By default, it flattens only one level deep, but it does take a depth argument which can be used to specify how many levels of depth we want to flatten.

const twoLevelsDeep = [[1, [2, 2], 1]];

// depth = 1
twoLevelsDeep.flat();
// [1, [2, 2], 1]

// depth = 2
twoLevelsDeep.flat(2);
// [1, 2, 2, 1]

Note: Infinity is a valid value for the depth if we want it to go all the way down.

Array.prototype.flatMap()

flatMap is a smarter version of map, which does mapping of an array and flattening in one go. It does map() first, and then flat() even though that is not the order in the naming of the function.

const newArray = arrayObject.flatMap(callback(currentValue, index, array) { 
...
}, thisArg);

As can be seen, the flatMap method takes in a callback function and a reference to this as arguments. The thisArg is optional and is the value used for the “this” variable inside the callback.

The callback function contains a reference to the current value and the index and array values are optional. The return value of the function is the flattened value of the array returned by the callback function.

This is a very common operation with nested data where you want to select children from an array of objects. But before that, let us look at a contrived example:

let array = [1, 2, 3, 4];

array.map(x => [x * 2]);
// [[2], [4], [6], [8]]

array.flatMap(x => [x * 2]);
// [2, 4, 6, 8]

// only one level is flattened
array.flatMap(x => [[x * 2]]);
// [[2], [4], [6], [8]]

There is no way to specify the depth in a flatMap and it is set to 1 by default.

A more practical use case would be, if we wanted to check all the roles all users have:

[
  { name: "Saransh Kataria" , roles: ['system-admin', 'developer'] },
  { name: "Wisdom Geek" , roles: ['basic'] },
].flatMap(x => x.roles);

// Output => ["system-admin", "developer", "basic"]

It is also possible to add or remove elements when using flatMap() which is not a possibility using map().

If we wanted to remove all negative items from an array:

const numbers = [-1, 2, 3, -4, 5];

numbers.flatMap(number => {
  return number < 0 ? [] : [number];
});

// [ 2, 3, 5]

It can act as filter because of the empty array.

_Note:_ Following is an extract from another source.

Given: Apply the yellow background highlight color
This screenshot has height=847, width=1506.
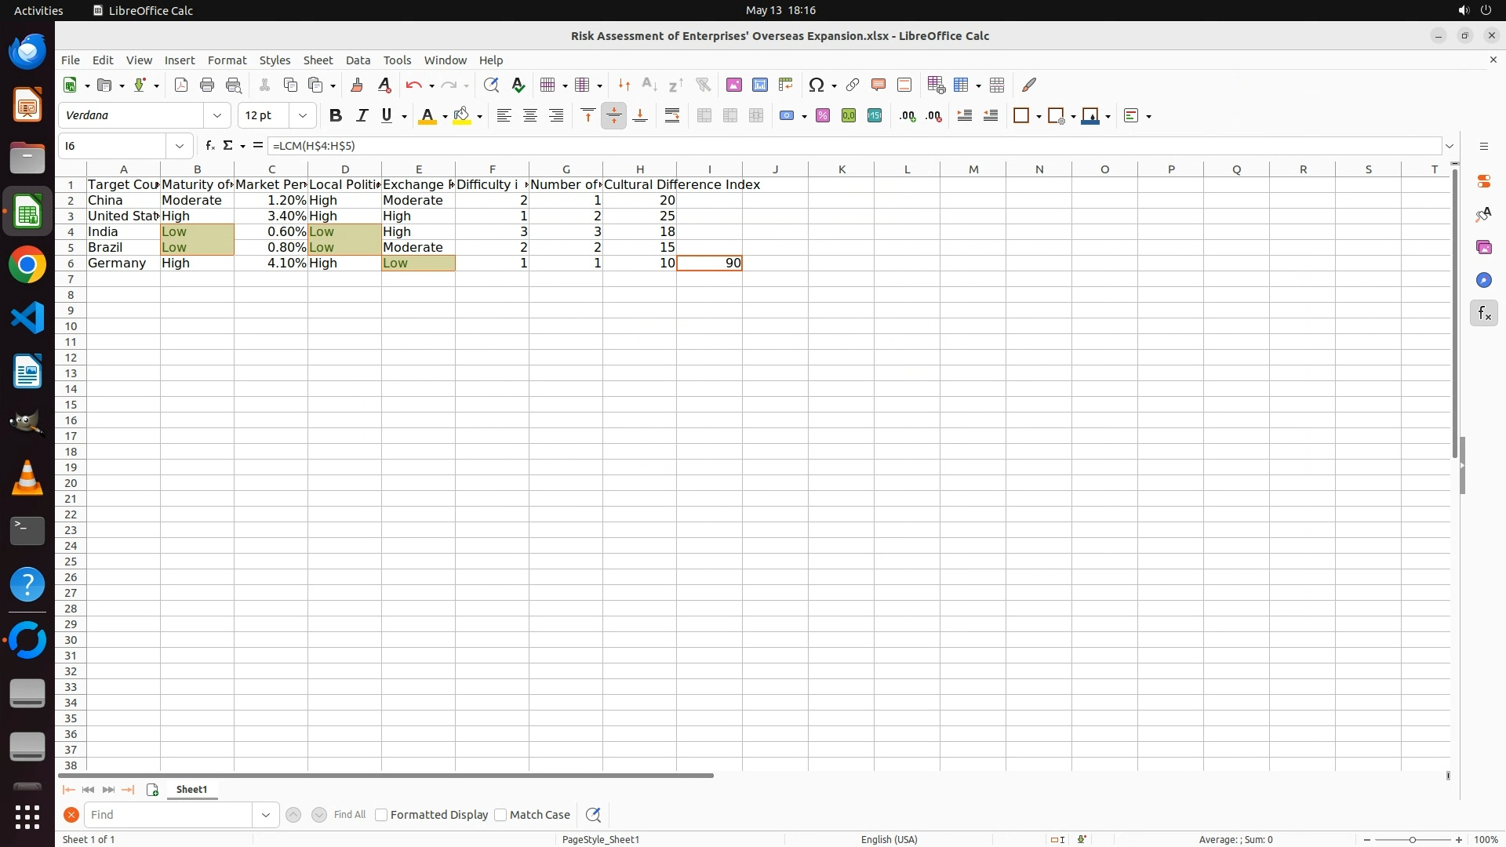Looking at the screenshot, I should (x=462, y=116).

const emptyNestedArray = [[], 1];

emptyNestedArray.flat();
// [ 1 ]

Similarly, if we return an array with multiple elements from the callback, those would be added as individual items to the flattened array.

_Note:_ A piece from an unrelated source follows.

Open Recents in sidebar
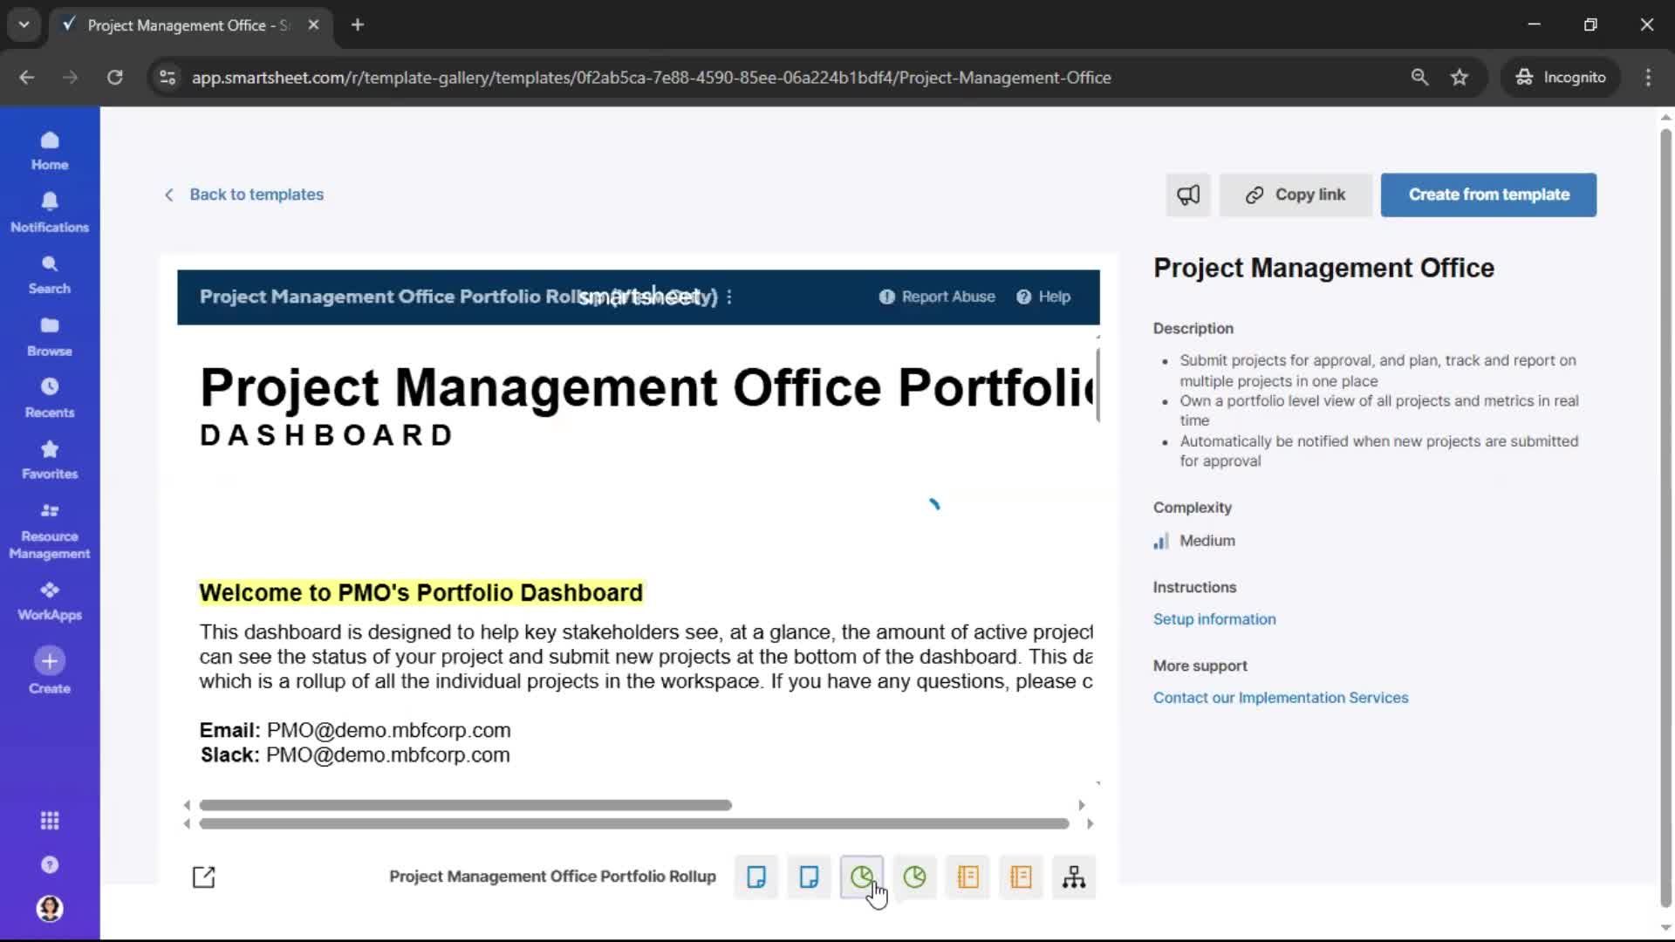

For example, if we wanted to add a number’s double and triple right after every element in an array:

const numbers = [1, 2];
const appendedDoublesTriples = numbers.flatMap(number => {
  return [number, 2 * number, 3 * number];
});
console.log(appendedDoublesTriples);
// logs [1, 2, 3, 2, 4, 6]

And that is all there is to know about flat and flatMap(). Hope these were helpful and again, these were a part of ES2019, so we need to add polyfills if we are supporting browsers before that.